◆ Short problem
Rewrite the data from the line containing "You are a computer-use" through the end of the data, swapping "icon" for "button" and keeping everything else the same. Leave the pictures out.

BEGIN Listed entries

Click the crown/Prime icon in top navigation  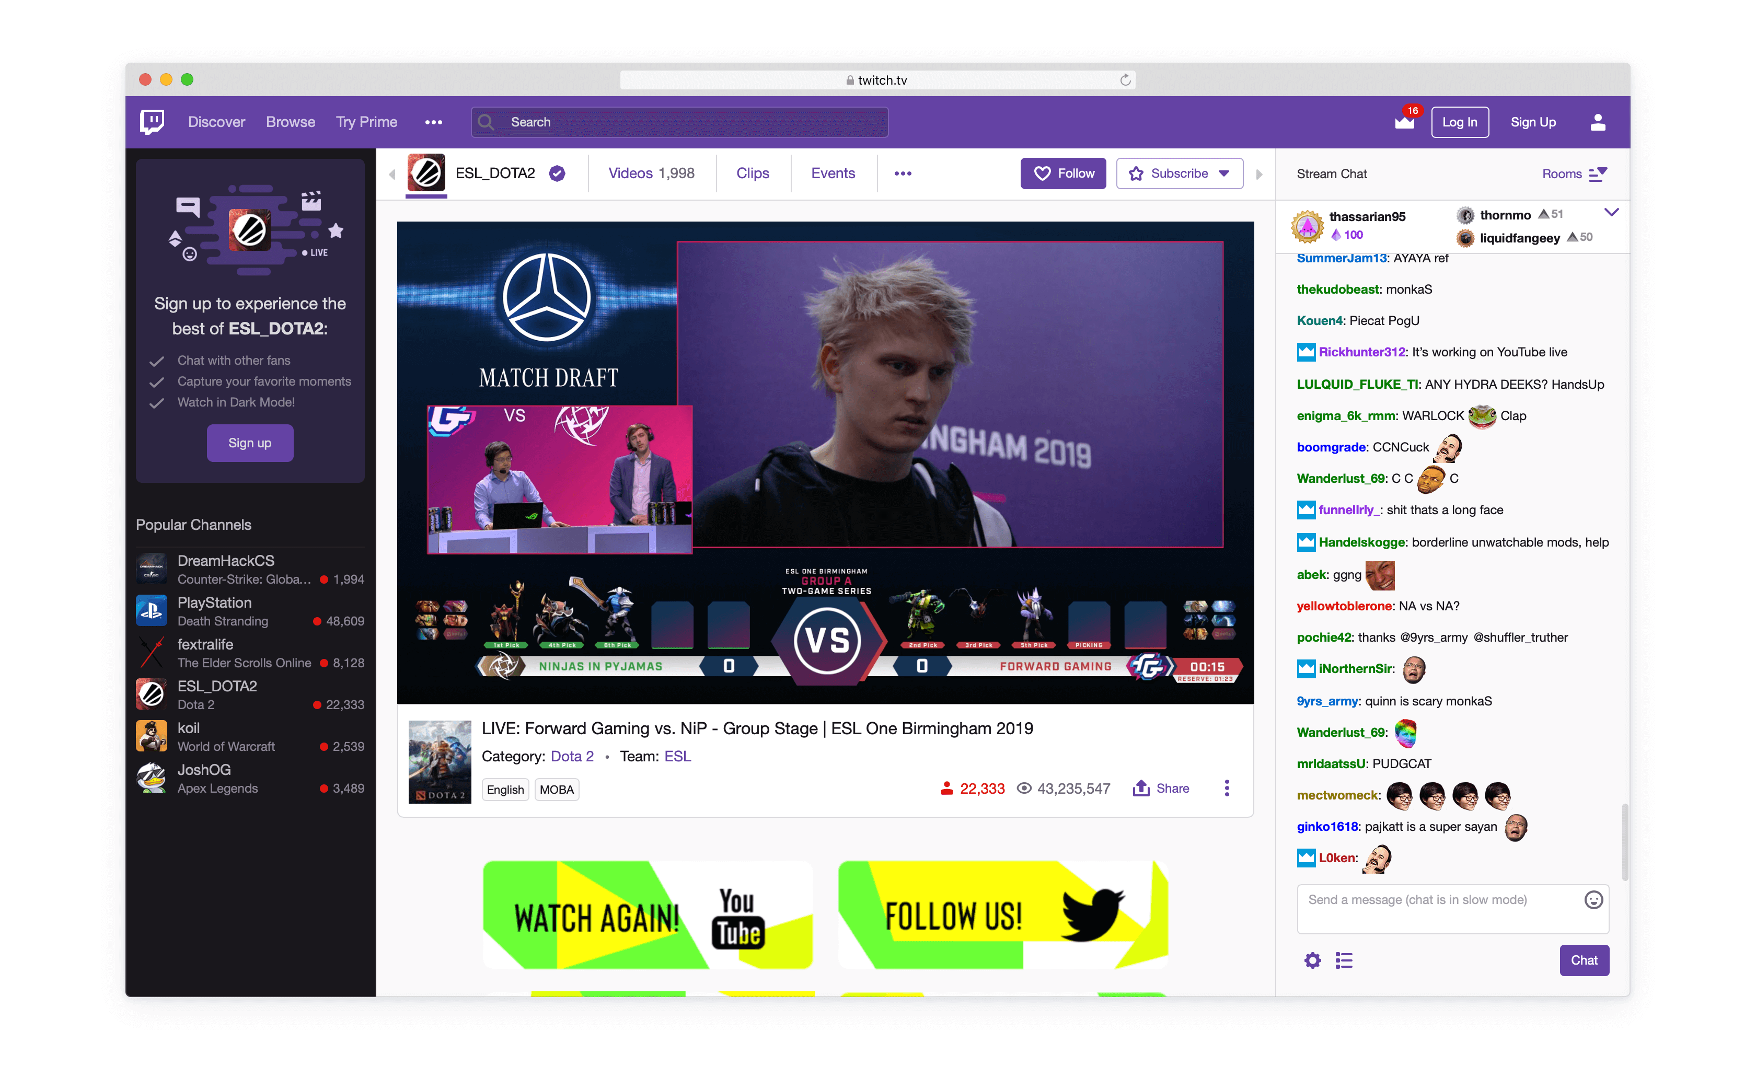1404,123
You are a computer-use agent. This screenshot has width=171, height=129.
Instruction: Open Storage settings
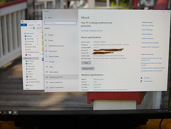[51, 62]
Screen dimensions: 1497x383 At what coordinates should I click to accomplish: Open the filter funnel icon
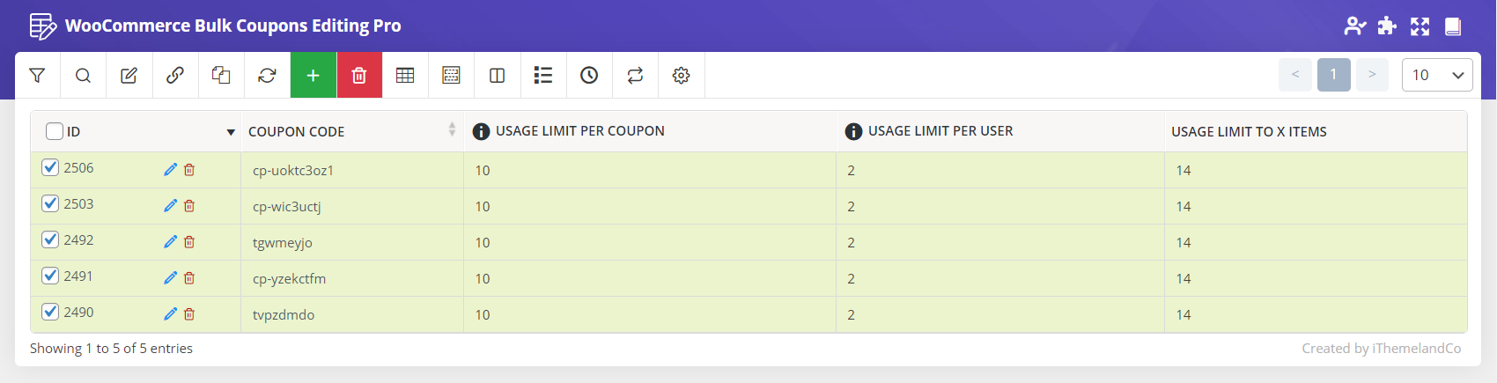tap(37, 76)

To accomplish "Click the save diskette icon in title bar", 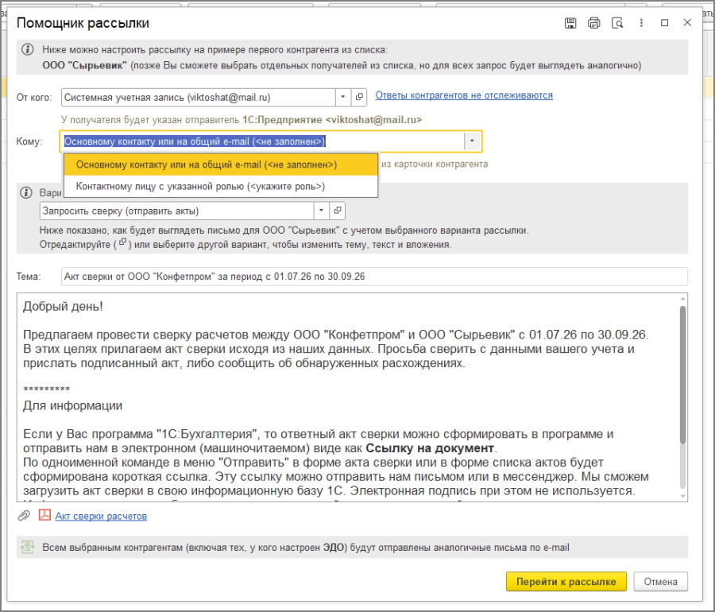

END Listed entries

◆ Written response
You are a computer-use agent. This screenshot has width=171, height=129.
Instruction: Open Storage settings
[51, 62]
Screen dimensions: 1497x383 At what coordinates should I click to accomplish: Open the filter funnel button
tap(37, 76)

To accomplish "Click the save diskette button in title bar", 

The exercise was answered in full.